The CBA has demonstrated an abiding commitment to clarifying the law about end-of-life decision-making and stressing the importance of a pan-Canadian approach consistent with the criterial established by the Supreme Court of Canada in Carter.
We acknowledge that medical assistance in dying is complex and raises important issues and diverse views. This is perhaps even more so in cases of mental illness. The CBA recognizes the importance of appropriate health care and social support for people living with mental illness. Meanwhile, we must realize that the suffering of these individuals is no less real than those of individuals with physical illnesses.
As such, the framework should recognize the rights of persons with mental illness to make their own health care decisions, including MAID, in a manner that balances autonomy and appropriate safeguards.
In a nutshell, the CBA's position regarding the issue of MAID and mental illness as the sole underlying medical condition is as follows.
Firstly, Parliament should authorize MAID in some cases of mental illness pursuant to a patient-centric approach and provided appropriate safeguards are in place.
Secondly, Parliament must ensure that any additional safeguards, whether they relate to the expertise of the assessor, timelines, or informed consent, do not unduly prolong the suffering of patients would otherwise be eligible for MAID.
Thirdly, Parliament should ensure that in cases of mental illness, MAID aligns with current best practices in mental health care.
While some issues pertaining to MAID and mental illness would be more appropriately addressed by medical experts, the CBA wishes to highlight key considerations on the topic of appropriate safeguards from a legal perspective.
As to the scope of the law, Parliament must clearly define the scope of MAID in the case of mental illness to avoid any ambiguity on the applicable protocols and safeguards.
As to the assessor's expertise, in view of the inherent complexity of mental illnesses, Parliament might wish to require that one of the MAID assessors be a psychiatrist. Access to those specialists in practice must also be considered, because any delays could unduly prolong the patient's suffering.
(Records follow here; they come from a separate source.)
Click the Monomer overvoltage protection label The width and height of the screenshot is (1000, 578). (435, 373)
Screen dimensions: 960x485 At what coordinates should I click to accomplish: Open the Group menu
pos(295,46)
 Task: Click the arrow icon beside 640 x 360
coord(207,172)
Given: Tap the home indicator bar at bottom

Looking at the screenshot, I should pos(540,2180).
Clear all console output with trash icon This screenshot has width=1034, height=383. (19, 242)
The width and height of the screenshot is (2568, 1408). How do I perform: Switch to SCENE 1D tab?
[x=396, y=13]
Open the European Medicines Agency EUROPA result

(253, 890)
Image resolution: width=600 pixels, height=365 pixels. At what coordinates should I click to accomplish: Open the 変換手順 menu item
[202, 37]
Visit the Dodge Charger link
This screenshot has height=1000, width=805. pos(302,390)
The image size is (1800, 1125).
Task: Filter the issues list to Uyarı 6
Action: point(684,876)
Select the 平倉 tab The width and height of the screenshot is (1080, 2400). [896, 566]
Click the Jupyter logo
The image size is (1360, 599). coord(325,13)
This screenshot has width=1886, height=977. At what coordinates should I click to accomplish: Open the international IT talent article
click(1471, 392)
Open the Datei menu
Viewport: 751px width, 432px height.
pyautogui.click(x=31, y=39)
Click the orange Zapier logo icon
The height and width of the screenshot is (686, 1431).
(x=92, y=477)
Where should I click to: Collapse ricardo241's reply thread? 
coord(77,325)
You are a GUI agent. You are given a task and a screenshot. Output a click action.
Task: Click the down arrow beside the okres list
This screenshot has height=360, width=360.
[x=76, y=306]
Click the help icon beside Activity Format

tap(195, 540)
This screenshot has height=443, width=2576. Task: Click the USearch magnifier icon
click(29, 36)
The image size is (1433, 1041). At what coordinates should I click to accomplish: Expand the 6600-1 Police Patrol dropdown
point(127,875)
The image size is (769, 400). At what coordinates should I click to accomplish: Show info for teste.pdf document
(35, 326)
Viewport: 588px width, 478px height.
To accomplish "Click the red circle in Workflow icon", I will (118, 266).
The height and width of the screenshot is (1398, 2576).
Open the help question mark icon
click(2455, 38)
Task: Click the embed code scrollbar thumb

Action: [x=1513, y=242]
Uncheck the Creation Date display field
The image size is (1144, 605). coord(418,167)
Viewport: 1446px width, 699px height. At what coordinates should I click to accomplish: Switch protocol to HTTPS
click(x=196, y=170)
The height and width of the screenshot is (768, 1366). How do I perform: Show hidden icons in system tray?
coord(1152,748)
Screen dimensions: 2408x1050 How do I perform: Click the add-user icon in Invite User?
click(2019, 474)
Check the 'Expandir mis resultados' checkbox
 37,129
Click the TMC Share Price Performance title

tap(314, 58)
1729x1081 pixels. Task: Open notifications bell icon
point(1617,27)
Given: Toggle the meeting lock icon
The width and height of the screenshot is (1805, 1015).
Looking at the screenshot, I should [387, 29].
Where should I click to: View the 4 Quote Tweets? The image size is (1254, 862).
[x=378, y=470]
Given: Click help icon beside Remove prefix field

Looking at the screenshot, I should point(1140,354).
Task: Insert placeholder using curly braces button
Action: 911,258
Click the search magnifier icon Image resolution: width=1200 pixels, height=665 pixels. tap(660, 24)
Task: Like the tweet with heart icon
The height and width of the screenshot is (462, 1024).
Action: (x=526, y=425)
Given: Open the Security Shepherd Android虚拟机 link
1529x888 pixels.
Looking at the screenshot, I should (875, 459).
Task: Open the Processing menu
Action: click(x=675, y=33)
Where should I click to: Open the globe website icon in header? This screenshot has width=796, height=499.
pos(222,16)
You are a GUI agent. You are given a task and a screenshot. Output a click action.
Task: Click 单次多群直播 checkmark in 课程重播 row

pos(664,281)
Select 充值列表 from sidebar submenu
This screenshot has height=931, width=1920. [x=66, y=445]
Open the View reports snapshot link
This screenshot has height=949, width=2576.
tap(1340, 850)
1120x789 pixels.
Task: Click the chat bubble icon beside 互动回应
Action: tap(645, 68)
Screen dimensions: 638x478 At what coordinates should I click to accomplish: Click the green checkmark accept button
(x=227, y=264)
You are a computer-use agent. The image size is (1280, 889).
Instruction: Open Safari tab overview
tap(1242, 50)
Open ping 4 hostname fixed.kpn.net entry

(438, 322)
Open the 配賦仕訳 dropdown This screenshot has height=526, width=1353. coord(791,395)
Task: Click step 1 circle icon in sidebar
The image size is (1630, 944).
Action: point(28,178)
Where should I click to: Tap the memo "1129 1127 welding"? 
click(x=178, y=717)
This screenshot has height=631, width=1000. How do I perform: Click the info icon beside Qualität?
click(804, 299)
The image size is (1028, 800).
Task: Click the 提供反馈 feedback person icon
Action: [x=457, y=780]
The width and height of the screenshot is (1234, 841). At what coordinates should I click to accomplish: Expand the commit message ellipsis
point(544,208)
Regarding time limits, currently, for situations where natural death is not foreseeable, at least 90 days must elapse between the initial request and the administration of MAID. An appropriate period is required to enable MAID assessors to conduct a full review of the patient's circumstances. Parliament must be mindful of the risk of arbitrariness in setting time limits, irrespective of the nature of the mental disorder.
Turning to informed consent, the patient requesting MAID must have been offered reasonable therapeutic solutions in order to make an informed choice. The opportunity to strengthen informed consent criteria is the subject of debate. In this regard, the CBA maintains that consideration must be given to the health care standards guidelines of provincial governments and professional regulatory bodies.